The profit function is a mathematical equation that calculates the profit a company earns based on various factors. For the company producing graphing calculators, the profit function is given as \( P(x) = -5x^2 + 5400x - 106000 \). This specific equation tells us:

• The term \( -5x^2 \) indicates a downward-opening parabola, representing a reduction in profit with every additional increase in the sales number.
• The linear term \( 5400x \) shows the increase in profit per calculator sold, while the constant \( -106000 \) depicts an initial loss when no calculators are sold. This is because of fixed costs or initial investments before any calculators are sold.

In simpler terms, understanding this equation helps to predict profitability based on the sales volume of graphing calculators, indicated in millions by variable \( x \). This can be a powerful tool for businesses to plan their production and financial strategies.

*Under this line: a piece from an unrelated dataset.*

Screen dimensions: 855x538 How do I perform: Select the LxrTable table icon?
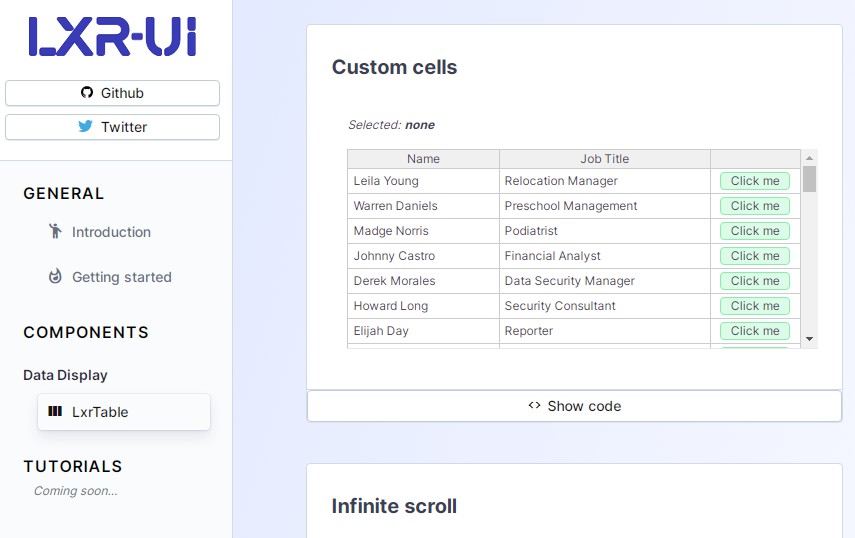click(55, 412)
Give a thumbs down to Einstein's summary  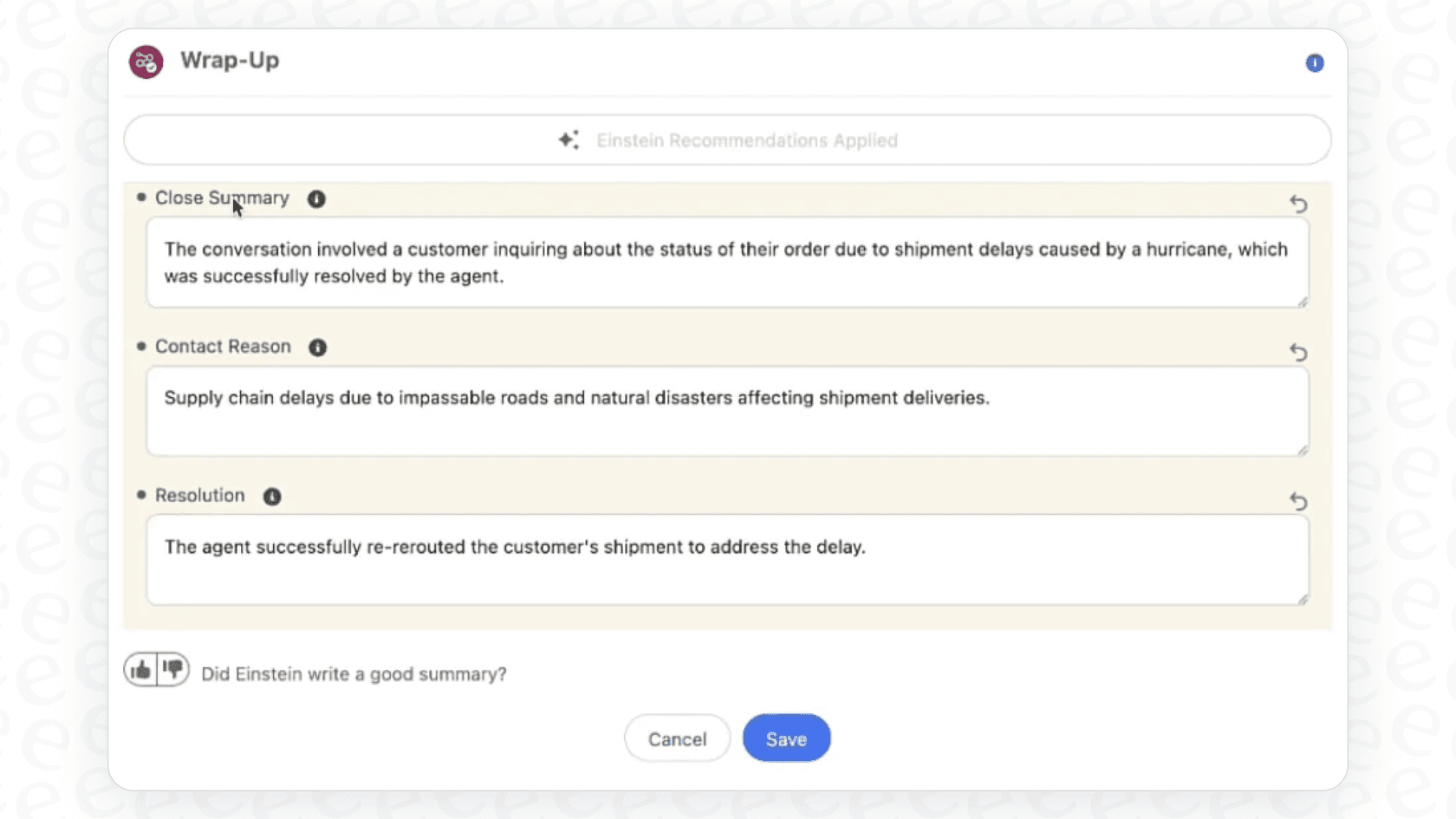[x=172, y=668]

Graphing quadratic equations involves plotting the curve that the equation represents on a coordinate plane. In our case, we are dealing with a quadratic function \( P(x) = -5x^2 + 5400x - 106000 \), which forms a parabola.To graph this equation properly:

• Identify key features like intercepts. The y-intercept is where the graph meets the y-axis, found by setting \( x = 0 \), giving us \( P(0) = -106000 \).
• The parabola's vertex is another critical point. It is found using the formula \( h = -\frac{b}{2a} \). For our equation, \( h = 540 \). This indicates the point of maximum profit as the parabola opens downwards.
• Using a graphing tool, plot this vertex to visualize how the profit changes over different sales volumes. Use additional points to define the shape of the parabola if necessary.

Graphing makes the understanding of profit compared to sales numbers much easier and clearer, especially in visualizing the peak profit points and overall trends.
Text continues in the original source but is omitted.